**Material shown**
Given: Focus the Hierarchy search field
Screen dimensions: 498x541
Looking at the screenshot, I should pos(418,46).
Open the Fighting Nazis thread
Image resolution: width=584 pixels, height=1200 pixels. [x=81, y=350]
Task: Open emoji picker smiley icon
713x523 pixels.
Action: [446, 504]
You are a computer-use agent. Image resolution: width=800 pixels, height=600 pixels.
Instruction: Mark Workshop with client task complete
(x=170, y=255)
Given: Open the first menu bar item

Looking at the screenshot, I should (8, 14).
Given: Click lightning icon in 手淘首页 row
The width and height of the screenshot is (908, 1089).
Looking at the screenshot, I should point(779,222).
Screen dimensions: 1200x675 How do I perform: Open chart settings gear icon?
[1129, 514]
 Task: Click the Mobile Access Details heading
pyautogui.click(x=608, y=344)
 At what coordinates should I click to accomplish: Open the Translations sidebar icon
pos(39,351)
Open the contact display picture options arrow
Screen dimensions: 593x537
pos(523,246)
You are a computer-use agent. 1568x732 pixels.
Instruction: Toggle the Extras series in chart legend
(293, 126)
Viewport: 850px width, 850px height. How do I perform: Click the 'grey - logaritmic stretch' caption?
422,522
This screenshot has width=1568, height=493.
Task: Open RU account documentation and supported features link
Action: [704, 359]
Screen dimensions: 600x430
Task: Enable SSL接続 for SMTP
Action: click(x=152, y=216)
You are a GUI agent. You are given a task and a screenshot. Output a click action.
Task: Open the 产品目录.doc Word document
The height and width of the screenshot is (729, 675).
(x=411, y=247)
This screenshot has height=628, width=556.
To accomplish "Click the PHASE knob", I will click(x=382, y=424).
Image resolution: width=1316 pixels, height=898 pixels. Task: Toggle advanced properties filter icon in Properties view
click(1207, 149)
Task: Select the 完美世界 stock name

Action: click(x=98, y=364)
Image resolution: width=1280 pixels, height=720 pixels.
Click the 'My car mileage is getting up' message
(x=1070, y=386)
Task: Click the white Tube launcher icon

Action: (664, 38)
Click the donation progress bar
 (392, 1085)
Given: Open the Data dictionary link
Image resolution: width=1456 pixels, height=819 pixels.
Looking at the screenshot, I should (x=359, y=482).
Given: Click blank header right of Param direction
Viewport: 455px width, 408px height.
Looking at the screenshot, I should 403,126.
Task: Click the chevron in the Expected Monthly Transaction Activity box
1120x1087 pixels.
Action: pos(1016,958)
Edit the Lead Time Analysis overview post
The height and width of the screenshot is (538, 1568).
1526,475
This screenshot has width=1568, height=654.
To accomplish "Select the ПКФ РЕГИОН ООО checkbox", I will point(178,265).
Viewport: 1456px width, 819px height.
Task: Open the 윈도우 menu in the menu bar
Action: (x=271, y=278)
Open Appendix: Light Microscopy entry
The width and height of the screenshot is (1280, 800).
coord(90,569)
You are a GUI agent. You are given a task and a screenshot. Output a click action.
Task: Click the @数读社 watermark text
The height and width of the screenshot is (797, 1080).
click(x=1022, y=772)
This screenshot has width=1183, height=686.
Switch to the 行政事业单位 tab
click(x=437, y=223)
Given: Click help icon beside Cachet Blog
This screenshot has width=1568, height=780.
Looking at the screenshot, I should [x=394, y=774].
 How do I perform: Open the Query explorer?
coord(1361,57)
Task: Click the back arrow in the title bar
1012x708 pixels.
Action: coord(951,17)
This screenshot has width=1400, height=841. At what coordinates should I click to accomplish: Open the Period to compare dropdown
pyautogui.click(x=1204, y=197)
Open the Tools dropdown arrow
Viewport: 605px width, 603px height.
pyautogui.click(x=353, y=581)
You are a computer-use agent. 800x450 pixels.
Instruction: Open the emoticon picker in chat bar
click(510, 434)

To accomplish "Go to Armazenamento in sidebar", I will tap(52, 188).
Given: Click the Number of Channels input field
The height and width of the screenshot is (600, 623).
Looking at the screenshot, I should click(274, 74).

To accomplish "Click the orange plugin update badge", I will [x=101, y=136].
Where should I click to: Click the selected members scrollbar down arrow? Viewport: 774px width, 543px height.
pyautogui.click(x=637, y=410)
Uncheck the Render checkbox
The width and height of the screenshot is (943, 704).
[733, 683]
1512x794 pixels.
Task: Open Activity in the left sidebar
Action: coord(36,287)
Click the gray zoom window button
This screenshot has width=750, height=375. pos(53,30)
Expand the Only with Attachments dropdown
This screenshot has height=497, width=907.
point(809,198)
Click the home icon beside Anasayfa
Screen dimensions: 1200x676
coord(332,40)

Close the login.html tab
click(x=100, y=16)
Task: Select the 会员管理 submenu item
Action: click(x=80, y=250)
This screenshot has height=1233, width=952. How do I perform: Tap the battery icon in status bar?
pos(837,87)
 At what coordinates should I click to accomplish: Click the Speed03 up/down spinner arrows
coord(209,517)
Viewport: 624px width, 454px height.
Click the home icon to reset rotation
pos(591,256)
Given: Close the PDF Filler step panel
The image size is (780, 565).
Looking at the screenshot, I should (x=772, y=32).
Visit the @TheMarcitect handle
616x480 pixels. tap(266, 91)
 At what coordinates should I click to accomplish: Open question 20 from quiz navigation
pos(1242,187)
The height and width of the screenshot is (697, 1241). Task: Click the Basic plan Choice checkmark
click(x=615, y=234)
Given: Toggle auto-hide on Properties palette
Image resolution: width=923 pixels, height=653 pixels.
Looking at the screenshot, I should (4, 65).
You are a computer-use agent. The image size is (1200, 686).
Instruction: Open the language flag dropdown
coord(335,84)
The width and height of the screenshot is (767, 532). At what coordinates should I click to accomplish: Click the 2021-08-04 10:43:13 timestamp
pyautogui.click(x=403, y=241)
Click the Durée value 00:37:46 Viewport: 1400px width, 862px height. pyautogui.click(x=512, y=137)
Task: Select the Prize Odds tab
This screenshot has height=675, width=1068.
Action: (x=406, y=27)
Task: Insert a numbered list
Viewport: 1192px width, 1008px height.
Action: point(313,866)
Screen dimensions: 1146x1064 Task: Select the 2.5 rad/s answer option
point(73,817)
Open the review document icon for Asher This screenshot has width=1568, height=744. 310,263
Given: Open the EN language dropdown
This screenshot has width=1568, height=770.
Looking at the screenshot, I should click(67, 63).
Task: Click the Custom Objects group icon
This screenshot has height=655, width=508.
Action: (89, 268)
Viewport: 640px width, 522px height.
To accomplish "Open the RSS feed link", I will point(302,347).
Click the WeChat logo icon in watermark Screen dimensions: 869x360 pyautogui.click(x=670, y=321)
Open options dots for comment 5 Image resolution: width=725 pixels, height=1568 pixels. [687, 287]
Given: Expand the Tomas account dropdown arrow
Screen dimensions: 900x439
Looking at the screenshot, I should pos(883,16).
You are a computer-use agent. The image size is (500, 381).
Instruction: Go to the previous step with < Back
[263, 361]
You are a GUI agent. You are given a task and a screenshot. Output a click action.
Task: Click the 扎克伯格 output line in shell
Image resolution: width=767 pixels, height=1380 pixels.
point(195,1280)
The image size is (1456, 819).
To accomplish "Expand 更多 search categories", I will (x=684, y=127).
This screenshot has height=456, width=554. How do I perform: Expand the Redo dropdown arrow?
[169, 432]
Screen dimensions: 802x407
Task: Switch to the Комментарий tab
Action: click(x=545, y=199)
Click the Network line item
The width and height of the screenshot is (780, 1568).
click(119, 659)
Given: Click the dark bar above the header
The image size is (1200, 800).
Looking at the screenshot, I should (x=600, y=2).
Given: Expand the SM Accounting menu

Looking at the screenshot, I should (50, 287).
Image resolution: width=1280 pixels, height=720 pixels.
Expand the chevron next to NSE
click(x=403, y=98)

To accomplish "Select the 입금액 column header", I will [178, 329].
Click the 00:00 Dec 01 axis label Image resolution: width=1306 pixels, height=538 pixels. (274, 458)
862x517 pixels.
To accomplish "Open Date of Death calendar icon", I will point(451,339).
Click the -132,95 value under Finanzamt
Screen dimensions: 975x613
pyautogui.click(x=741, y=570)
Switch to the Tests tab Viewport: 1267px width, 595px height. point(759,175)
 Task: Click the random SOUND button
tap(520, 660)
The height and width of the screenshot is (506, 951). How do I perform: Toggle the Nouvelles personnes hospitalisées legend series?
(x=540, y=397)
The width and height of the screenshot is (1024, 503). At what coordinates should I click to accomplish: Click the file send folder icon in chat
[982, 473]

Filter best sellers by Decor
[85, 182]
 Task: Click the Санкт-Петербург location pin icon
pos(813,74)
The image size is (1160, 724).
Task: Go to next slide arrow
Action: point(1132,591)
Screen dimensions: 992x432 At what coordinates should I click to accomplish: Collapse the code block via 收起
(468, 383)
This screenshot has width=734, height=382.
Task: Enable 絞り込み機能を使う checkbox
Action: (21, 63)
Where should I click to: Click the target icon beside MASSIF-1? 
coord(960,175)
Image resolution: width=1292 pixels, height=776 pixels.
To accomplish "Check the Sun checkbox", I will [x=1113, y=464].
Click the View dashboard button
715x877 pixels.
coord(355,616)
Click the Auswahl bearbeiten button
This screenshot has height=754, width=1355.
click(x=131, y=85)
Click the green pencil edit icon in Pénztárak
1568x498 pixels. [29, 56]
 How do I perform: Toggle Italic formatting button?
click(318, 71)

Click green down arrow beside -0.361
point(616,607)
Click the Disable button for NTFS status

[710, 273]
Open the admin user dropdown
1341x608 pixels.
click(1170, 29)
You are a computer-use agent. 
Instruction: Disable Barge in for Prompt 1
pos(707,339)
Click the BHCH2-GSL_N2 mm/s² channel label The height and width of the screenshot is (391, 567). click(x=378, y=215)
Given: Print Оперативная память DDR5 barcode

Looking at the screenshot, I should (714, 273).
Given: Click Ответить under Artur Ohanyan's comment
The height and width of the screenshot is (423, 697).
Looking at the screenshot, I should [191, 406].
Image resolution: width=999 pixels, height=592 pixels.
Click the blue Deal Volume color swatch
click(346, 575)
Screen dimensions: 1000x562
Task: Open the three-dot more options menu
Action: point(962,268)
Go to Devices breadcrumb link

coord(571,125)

**Challenge**
Show every line of the entries above that contains the word "language", matching case exactly.

**Full response**
Instruction: Open the language flag dropdown
Given: Open the EN language dropdown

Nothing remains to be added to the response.